Every sandbox, managed Postgres database, and git-driven app on PandaStack runs on exactly this path, and the core is open source under Apache-2.0 — so you can run the control-plane API and per-host agent on your own Linux KVM hosts and watch the restore timings yourself. For the boot-vs-restore distinction start with /blog/how-firecracker-boots-fast; for the streaming mechanics, /blog/userfaultfd-explained.

Frequently asked questions

What is in a Firecracker memory snapshot?

Three artifacts. vm.mem is the guest's entire physical RAM, byte for byte — a 2 GiB guest produces a 2 GiB memory file. vm.state is the VMM's serialized state: vCPU registers, the in-kernel interrupt controller, the clock, and every virtio device's configuration. The third piece is the rootfs disk, cloned copy-on-write. Together they're a frozen running machine: restoring brings the guest back exactly where it was, processes mid-execution, page cache warm, with no reboot.

Why doesn't restoring a snapshot read the whole memory image off disk?

Because Firecracker maps vm.mem with MAP_PRIVATE, which is lazy and copy-on-write at the page level. At load time nothing is copied — the mapping just points the guest's RAM at the file. A page is faulted in by the kernel only when the guest first touches it, and a write triggers a private copy of just that 4 KiB page. So restore only pays for the working set the guest actually touches, not the full image, which is why the snapshot-load step (~49ms on PandaStack) doesn't scale with guest RAM size.

What's the difference between a full snapshot and a diff snapshot?

A full snapshot writes the guest's complete physical RAM and is self-contained — you can restore it standalone on any host. A diff snapshot writes only the pages dirtied since a base snapshot (Firecracker tracks them via KVM's dirty-page log), so it's much smaller but isn't restorable alone; you reconstruct full memory by layering the diff on its base. Diffs are the building block for cheap incremental checkpointing; full snapshots are what you bake a restorable template from.

How can a microVM restore without downloading the whole vm.mem first?

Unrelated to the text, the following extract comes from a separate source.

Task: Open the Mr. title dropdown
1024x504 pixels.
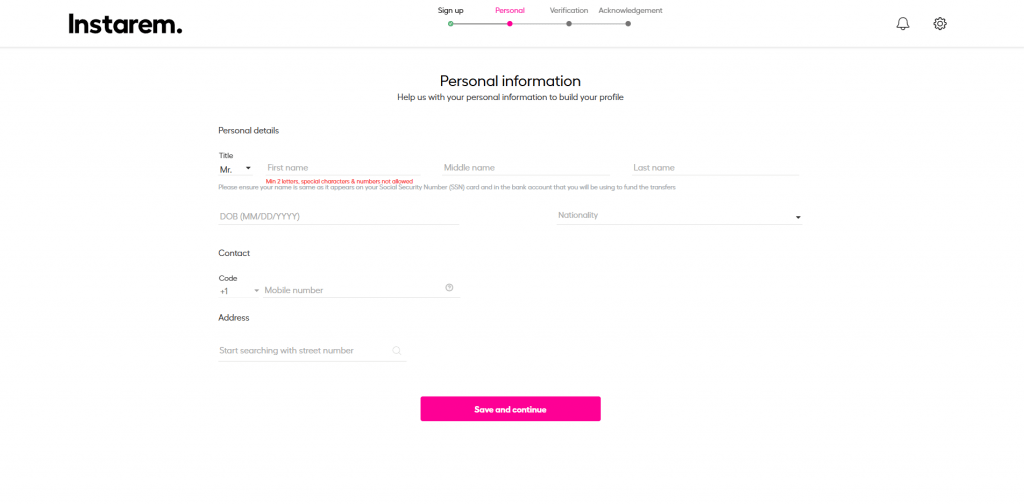Action: tap(236, 169)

By streaming memory on demand with userfaultfd. Instead of a local memory file, Firecracker is handed a userfaultfd and the agent backs guest memory itself. When the guest faults on a page, the kernel posts the fault to the agent's handler, which fetches the surrounding 4 MiB chunk from object storage over an HTTP Range GET and installs it with UFFDIO_COPY. The guest only pulls the pages it touches. All-zero chunks are elided (no fetch), and a prefetch trace warms the hot set, so a cross-host restore can start before the multi-gigabyte image has arrived. UFFD streams memory only — the rootfs still has to be a local file for copy-on-write disk cloning.